Interestingly, when the magazine was first published in 1940s and people baked more than they do today, the cookie recipes were much more simple, with tastes that highlighted a few ingredients: butter, nuts, spices. Even in the 1950s, when baking ingredients were more available, the cookies remained somewhat homey and classic, with gingerbread men, lace cookies, and sesame-seed-coated queen's biscuits taking center stage. In the 1960s, however, Gourmet's cookies started taking on a more international note; as the editors note, commercialized air travel and growing national unrest led to more daring recipes. As the book states, "not a single one of the four cookie recipes that appeared in Gourmet in 1963 was of American origin." With this new internationalism came other recipes with more sophisticated lists of ingredients and flavors. By jumping ahead to the 2000s, Gourmet's final decade, one can see how much American tastes have changed: many of the cookies are classics with gourmet twists that make them look more like professionally baked treats than homemade lunch box snacks.

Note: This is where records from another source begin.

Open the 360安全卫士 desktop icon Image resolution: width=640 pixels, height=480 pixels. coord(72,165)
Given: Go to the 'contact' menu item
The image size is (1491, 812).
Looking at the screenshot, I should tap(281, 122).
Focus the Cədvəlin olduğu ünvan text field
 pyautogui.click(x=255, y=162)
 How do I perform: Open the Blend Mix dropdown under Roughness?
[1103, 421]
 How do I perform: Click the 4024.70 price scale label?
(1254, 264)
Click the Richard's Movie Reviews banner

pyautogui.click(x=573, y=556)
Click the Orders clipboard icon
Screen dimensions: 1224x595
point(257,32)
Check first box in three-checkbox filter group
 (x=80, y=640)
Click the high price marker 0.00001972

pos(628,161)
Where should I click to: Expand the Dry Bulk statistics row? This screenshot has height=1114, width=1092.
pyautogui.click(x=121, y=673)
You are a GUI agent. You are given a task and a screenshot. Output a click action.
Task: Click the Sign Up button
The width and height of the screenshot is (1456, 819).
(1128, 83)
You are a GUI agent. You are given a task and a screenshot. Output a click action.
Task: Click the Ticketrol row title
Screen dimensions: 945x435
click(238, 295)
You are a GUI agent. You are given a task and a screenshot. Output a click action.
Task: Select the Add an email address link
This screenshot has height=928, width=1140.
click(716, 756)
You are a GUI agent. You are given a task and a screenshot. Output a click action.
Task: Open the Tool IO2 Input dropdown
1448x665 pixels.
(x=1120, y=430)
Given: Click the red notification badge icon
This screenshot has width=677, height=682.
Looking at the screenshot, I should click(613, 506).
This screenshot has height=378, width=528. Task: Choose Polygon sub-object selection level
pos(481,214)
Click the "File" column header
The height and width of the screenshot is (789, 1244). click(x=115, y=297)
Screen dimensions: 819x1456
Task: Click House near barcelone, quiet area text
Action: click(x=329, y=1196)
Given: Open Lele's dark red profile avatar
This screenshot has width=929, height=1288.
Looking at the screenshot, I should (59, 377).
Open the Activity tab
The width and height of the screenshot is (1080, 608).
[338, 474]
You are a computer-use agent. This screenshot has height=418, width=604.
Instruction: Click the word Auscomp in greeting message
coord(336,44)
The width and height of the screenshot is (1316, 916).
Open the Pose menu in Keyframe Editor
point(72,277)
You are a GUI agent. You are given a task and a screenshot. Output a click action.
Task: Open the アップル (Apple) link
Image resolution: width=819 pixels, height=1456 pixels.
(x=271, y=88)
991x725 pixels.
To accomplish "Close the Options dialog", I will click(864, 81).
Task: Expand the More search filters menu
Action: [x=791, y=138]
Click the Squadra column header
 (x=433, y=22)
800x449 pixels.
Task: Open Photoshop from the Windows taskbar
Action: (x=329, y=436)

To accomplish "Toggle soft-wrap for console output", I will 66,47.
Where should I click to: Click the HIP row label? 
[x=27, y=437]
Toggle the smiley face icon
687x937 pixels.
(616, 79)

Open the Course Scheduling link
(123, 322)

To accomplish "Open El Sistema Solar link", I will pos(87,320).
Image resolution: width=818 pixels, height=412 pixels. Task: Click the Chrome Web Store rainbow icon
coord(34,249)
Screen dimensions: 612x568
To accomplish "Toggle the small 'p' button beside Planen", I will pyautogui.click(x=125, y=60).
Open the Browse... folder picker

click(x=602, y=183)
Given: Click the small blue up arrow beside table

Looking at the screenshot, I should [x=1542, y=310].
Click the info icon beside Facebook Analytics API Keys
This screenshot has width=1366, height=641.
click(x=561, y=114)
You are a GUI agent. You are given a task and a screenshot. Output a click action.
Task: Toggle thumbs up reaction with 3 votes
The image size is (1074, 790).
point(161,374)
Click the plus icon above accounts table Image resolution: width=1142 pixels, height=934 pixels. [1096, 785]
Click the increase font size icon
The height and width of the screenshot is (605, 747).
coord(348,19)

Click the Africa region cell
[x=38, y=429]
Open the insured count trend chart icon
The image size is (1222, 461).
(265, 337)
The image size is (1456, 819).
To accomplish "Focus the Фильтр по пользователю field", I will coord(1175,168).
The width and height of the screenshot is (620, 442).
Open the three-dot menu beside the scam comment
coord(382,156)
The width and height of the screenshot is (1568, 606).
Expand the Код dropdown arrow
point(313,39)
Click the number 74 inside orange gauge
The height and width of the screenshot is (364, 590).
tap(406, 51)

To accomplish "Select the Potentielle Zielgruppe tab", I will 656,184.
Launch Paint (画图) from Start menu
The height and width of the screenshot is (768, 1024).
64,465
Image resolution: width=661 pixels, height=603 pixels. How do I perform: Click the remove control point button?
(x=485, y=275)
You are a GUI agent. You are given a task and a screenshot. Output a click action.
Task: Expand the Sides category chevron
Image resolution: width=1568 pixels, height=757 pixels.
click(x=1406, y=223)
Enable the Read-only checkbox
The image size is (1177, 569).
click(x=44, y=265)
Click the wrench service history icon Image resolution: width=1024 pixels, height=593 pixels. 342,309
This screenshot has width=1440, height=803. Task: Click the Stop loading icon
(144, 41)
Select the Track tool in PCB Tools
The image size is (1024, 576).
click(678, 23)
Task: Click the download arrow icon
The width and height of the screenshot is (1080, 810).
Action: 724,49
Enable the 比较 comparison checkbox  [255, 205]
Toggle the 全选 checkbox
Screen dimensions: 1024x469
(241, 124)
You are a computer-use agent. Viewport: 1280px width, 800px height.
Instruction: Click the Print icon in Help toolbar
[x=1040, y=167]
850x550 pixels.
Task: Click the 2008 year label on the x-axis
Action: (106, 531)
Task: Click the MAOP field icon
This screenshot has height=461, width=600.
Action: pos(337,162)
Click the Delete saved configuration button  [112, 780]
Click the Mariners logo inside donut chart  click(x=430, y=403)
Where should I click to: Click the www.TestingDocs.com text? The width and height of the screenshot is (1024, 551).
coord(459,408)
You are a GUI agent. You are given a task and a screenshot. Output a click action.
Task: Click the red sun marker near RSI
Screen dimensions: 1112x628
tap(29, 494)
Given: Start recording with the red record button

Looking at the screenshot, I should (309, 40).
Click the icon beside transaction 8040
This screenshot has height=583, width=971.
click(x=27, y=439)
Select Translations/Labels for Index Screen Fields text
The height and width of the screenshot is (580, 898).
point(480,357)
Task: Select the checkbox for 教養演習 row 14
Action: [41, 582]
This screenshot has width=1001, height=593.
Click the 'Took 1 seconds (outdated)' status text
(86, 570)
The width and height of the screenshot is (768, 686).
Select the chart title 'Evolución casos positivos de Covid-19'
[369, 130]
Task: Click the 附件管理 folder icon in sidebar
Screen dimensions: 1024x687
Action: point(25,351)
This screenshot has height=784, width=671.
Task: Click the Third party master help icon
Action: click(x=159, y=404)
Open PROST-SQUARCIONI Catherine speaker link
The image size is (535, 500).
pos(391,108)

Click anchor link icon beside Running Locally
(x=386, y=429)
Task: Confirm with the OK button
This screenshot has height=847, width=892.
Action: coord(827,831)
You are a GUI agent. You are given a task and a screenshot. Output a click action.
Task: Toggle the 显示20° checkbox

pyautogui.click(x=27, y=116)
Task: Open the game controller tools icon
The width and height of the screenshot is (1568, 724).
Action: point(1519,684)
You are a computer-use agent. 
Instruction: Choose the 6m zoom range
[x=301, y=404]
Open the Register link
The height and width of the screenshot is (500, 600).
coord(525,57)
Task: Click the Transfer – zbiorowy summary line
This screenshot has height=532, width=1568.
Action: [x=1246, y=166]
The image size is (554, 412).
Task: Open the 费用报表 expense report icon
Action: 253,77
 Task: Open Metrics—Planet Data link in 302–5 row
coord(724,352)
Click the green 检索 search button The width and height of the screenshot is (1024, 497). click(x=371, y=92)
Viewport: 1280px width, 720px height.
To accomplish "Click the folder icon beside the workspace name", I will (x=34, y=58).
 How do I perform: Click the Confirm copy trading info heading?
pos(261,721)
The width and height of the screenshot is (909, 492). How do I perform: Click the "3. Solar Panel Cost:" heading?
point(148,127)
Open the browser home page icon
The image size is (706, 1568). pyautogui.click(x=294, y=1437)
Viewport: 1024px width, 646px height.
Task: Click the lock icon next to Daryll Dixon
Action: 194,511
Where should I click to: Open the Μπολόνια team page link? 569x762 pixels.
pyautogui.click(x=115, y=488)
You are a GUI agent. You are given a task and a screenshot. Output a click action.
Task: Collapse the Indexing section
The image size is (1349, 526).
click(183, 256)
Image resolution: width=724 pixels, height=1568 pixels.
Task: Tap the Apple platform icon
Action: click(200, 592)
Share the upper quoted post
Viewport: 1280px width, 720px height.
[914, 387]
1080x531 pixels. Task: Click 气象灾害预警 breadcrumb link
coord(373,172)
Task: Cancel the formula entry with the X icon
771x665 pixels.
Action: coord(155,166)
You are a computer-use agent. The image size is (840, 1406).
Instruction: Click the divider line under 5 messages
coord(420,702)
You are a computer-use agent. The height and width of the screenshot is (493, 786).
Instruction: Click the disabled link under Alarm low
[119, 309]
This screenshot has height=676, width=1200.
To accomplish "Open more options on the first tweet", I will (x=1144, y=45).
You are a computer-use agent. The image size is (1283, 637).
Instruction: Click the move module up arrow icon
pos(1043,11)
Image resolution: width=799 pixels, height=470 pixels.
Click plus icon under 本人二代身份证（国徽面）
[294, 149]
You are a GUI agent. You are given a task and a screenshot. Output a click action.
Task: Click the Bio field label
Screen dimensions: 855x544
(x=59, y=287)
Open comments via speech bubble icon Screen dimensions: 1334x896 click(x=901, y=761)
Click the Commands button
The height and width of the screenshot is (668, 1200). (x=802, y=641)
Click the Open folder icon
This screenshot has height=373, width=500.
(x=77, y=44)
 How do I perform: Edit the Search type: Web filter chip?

Because the book contains a full page photograph of each recipe, it is obvious that later recipes focused as much on aesthetics as taste, while most earlier ones were content with a plain appearance.

Because this book contains recipes exactly as they appeared in the magazine (with some recipe notes for clarification), contemporary bakers may be somewhat taken aback by the format in the earlier decades, as their directions are "remarkably casual, a kind of mysterious shorthand that assumes that each reader is an accomplished cook." While I dispute that these early recipes require any sort of advanced experience, they are definitely written out as though one person is describing the process to another, with ingredients not listed separately but as part of the instructions. (Separate lists of ingredients don't appear until 1982, when recipes were "no longer able to count on the readers' experience.") In some ways, I found the earlier recipes easier to follow because I didn't have to worry about going back and forth between adding sugar and reading how much sugar was called for. The amount was right there in the text.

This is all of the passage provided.